ANANEL (HANANEEL) DI FOLIGNO:
By: H. G. Enelow
Baptized Jew; lived at the middle of the sixteenth century. Joseph ha-Kohen reports in his "'Emeḳ ha-Baka" that Ananel was the leader of a triumvirate of apostates, who in 1553, appeared before Pope Julius III. with a sharp arraignment of the Talmud. Joseph Moro and John Baptista Romano Eliano, the grandson of Elias Levita, were his companions. The tradition is that these converts were employed by two rival publishers of Jewish books at Venice, and that in the course of competition they were sent to Rome. They denounced the Talmud as containing defamatory statements regarding Jesus, the Church, and Christianity in general, and as constituting the sole impediment to the wholesale conversion of the Jews. Julius III. was neither a fanatic nor inimical to the Jews: his two physicians were Vital Alatino of Spoleto and the Marano Amatus Lusitanus. But the case in question lay beyond the bounds of his jurisdiction: it belonged to the court of the Inquisition, at the head of which stood the extremely fanatical advocate of the universalization of the Spanish Inquisition, the Dominican Caraffa. On Aug. 12, 1553, the pope signed the edict ordering the destruction of the Talmud, submitted by Caraffa. Though it is said that the Jews were given an opportunity of defense, all copies of the Talmud at Rome were seized by the Inquisition immediately, and were burnt on the Jewish New Year (Sept. 9) in the Campo dei Fiore.
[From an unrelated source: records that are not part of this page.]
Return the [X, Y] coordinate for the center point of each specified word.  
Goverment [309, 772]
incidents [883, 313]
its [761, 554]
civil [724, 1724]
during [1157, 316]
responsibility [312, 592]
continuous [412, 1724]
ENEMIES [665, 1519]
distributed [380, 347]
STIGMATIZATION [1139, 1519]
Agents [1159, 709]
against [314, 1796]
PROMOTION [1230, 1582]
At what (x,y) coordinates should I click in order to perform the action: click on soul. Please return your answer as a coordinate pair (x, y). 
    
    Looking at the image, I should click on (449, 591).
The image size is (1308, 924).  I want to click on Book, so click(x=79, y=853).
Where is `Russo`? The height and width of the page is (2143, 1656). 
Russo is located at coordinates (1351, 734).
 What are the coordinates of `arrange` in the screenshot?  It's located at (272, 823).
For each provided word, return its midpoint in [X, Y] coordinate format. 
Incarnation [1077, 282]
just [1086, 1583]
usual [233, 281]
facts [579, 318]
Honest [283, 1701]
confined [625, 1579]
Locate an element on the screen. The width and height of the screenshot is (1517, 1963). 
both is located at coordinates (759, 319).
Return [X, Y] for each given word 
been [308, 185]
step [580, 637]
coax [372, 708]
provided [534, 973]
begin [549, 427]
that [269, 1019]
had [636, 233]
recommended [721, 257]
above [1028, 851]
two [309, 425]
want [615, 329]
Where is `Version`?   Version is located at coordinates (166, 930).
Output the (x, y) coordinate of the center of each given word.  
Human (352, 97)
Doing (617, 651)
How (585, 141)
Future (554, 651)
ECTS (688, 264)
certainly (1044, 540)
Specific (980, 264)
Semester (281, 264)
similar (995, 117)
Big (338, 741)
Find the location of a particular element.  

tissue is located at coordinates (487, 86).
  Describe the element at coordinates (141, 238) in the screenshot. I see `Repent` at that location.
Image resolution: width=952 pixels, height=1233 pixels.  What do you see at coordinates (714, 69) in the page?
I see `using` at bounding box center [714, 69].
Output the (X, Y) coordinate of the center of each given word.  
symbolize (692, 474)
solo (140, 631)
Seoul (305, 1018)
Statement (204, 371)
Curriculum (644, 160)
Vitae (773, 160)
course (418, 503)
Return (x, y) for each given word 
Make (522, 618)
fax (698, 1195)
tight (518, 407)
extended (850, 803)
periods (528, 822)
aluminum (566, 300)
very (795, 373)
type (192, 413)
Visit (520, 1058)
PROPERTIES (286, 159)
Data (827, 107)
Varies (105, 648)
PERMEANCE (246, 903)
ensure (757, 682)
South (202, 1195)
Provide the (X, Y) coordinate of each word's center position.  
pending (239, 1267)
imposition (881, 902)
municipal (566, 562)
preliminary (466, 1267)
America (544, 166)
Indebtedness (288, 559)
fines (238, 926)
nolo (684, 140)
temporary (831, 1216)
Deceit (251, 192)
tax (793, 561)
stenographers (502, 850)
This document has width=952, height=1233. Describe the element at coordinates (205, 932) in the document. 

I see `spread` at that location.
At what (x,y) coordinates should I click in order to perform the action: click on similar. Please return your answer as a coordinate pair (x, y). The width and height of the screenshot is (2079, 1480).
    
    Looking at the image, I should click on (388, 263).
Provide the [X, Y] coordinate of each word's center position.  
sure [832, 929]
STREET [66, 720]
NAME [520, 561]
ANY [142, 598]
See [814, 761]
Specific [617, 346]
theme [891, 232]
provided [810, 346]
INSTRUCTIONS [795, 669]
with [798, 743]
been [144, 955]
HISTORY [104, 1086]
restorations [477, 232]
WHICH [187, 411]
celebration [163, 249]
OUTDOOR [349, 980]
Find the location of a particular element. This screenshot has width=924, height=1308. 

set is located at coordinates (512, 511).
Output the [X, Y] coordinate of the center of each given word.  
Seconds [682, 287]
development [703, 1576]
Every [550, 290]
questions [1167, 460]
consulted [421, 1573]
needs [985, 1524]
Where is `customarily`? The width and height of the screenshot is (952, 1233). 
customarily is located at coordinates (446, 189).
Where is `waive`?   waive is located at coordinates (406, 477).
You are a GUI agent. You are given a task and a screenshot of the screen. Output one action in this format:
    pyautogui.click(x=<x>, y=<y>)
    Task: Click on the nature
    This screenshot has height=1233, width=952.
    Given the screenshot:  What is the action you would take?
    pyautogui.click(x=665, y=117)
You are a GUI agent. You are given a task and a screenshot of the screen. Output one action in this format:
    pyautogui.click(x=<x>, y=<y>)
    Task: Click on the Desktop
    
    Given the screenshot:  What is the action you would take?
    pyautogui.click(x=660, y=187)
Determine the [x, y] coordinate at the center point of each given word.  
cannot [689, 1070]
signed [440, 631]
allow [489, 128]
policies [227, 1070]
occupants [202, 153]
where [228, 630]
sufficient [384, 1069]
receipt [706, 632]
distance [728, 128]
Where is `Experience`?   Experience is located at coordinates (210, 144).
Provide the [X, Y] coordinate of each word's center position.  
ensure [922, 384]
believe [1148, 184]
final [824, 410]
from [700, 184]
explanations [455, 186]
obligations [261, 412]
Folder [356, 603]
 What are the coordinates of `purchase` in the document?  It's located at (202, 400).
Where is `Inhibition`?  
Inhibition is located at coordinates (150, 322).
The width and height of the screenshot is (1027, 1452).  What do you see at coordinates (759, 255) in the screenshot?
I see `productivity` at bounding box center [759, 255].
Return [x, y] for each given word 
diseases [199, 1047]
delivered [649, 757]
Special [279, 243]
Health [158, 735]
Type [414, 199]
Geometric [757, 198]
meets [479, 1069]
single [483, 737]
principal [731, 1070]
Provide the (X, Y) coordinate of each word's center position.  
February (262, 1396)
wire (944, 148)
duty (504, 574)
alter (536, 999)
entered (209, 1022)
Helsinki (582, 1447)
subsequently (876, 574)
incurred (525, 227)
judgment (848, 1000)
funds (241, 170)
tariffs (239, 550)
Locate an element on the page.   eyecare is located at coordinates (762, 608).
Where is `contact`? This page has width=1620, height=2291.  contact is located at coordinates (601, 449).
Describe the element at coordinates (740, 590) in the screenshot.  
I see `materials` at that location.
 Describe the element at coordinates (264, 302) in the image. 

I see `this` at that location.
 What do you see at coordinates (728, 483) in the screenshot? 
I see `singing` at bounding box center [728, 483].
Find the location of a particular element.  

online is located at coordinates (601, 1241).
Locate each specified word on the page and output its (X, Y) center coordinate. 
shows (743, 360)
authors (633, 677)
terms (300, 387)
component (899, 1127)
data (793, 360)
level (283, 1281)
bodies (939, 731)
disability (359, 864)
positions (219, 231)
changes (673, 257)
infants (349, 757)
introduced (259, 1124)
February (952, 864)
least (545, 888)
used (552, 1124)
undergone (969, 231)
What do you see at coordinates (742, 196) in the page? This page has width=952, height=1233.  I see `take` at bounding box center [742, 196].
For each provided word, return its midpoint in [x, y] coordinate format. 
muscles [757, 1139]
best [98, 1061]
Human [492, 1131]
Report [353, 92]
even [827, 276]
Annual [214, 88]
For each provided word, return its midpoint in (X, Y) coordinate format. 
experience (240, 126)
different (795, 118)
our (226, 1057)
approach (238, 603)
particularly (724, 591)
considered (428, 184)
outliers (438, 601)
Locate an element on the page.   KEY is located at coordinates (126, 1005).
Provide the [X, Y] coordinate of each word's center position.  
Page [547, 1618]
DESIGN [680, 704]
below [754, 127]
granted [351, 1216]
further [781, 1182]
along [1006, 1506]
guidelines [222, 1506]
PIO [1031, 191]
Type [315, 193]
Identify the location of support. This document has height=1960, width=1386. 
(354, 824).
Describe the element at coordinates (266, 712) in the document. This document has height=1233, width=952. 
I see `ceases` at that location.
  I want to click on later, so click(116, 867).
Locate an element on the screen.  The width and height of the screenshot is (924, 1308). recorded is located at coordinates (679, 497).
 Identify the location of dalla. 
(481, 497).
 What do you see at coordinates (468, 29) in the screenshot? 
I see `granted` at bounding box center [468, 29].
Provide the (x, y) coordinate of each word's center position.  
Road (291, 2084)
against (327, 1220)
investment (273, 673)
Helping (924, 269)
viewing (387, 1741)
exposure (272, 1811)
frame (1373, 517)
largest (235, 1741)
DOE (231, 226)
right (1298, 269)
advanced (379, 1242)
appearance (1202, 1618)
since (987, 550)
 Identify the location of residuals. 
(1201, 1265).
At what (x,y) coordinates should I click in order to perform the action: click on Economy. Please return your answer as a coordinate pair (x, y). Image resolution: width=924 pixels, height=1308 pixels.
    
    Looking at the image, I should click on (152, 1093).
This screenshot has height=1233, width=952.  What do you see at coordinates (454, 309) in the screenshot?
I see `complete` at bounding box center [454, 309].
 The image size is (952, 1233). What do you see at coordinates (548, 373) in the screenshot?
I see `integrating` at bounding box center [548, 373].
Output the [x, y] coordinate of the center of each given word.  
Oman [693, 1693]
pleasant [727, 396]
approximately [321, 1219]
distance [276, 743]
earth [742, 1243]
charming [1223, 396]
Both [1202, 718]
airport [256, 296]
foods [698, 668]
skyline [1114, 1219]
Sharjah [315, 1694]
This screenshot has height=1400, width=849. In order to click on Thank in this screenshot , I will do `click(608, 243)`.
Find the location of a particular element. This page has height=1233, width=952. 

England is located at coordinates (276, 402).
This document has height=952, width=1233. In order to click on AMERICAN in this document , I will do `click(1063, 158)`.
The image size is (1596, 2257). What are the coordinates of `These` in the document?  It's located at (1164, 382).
Another conspiracy in which Ananel di Foligno figured threatened to culminate not merely in the destruction of the Jewish books, but in that of the whole Jewish community of Rome. A Mohammedan convert to Christianity had murdered his wealthy ward in order to appropriate his possessions, and had thrown the corpse into the Campo Santo, the exclusively Roman cemetery. When the body was found a number of unscrupulous persons, led by Ananel, straightway raised the charge of child-murder against the Jews. Marcellus II. credited the accusation, and was on the point of condemning the Jews of Rome toa severe punishment, when the calamity was averted by Cardinal Alexander Farnese, who succeeded in discovering the real culprit and appeased the pope (April, 1555).
- Joseph ha-Kohen, 'Emeḳ ha-Baḳa, ed. Letteris, pp. 128 et seq.;
- Abraham Graziano, extract from Iggeret Nissim, ed. Kaufmann, in Rev. Ét. Juives, iv. 94 et seq.;
- Gedaliah ibn Yaḥya, Shalshelet ha-Ḳabbalah, ed. Warsaw, 1889, p. 159;
- Grätz, Gesch. d. Juden, 3d ed., ix. 335 et seq.;
- Popper, The Censorship of Hebrew Books, pp. 30 et seq., New York, 1899, Vogelstein and Rieger, Gesch. d. Juden in Rom, ii. 146;
- Berliner, Gesch. d. Juden in Rom, II. i. 109 et seq.